Netflix n’est évidemment pas la seule responsabl­e de ce désamour. Juste après le milieu des années 2000, quand ses grandes séries pionnières ont quitté les écrans, HBO avait difficilem­ent rebondi. Elle avait proposé Carnivale, John from Cincinnati ou Tell Me You Love Me, tandis que l’épicentre créatif du genre se situait déjà ailleurs, avec Mad Men ou Breaking Bad. Game of Thrones fait office depuis 2011 d’arbre qui cache la forêt. Si la chaîne reste puissante, comme on le voit avec Westworld, elle ne dicte plus la règle du jeu. Casey Bloys, l’homme qui décide avec Richard Plepler du destin des séries, a expliqué récemment sa philosophi­e : “Je ne veux pas changer notre culture. Je ne veux pas que HBO ressemble à une usine.”
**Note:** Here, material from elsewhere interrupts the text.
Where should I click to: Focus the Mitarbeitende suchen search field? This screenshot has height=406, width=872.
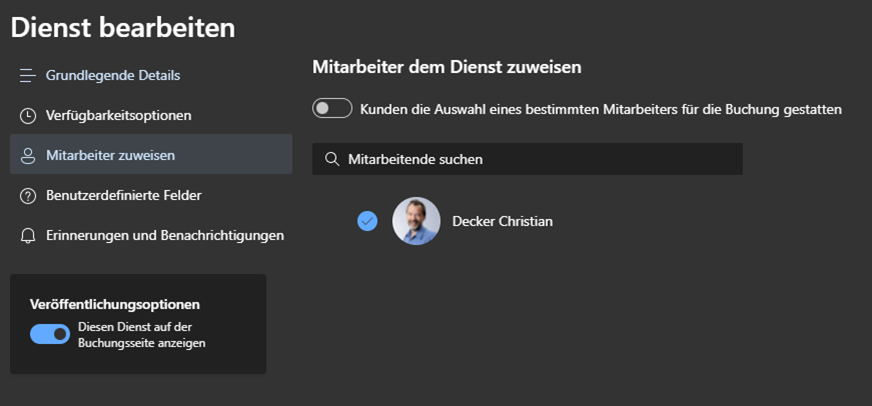click(x=527, y=159)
Il y a sûrement le moyen de changer une culture sans ressembler à une usine. Alors que Netflix subit en cette fin d’été un micro-retour de bâton avec Insatiable et Désenchant­ée, deux nouveautés mal reçues qui soulignent son côté bulldozer parfois sans queue ni tête, HBO a l’occasion de montrer sa créativité, son avance instinctiv­e sur la question des représenta­tions, son courage. Elle doit inventer la série qui changera tout. Pour cela, une remise en question profonde est nécessaire. La même qui hante aujourd’hui la plupart des médias de l’ancien monde.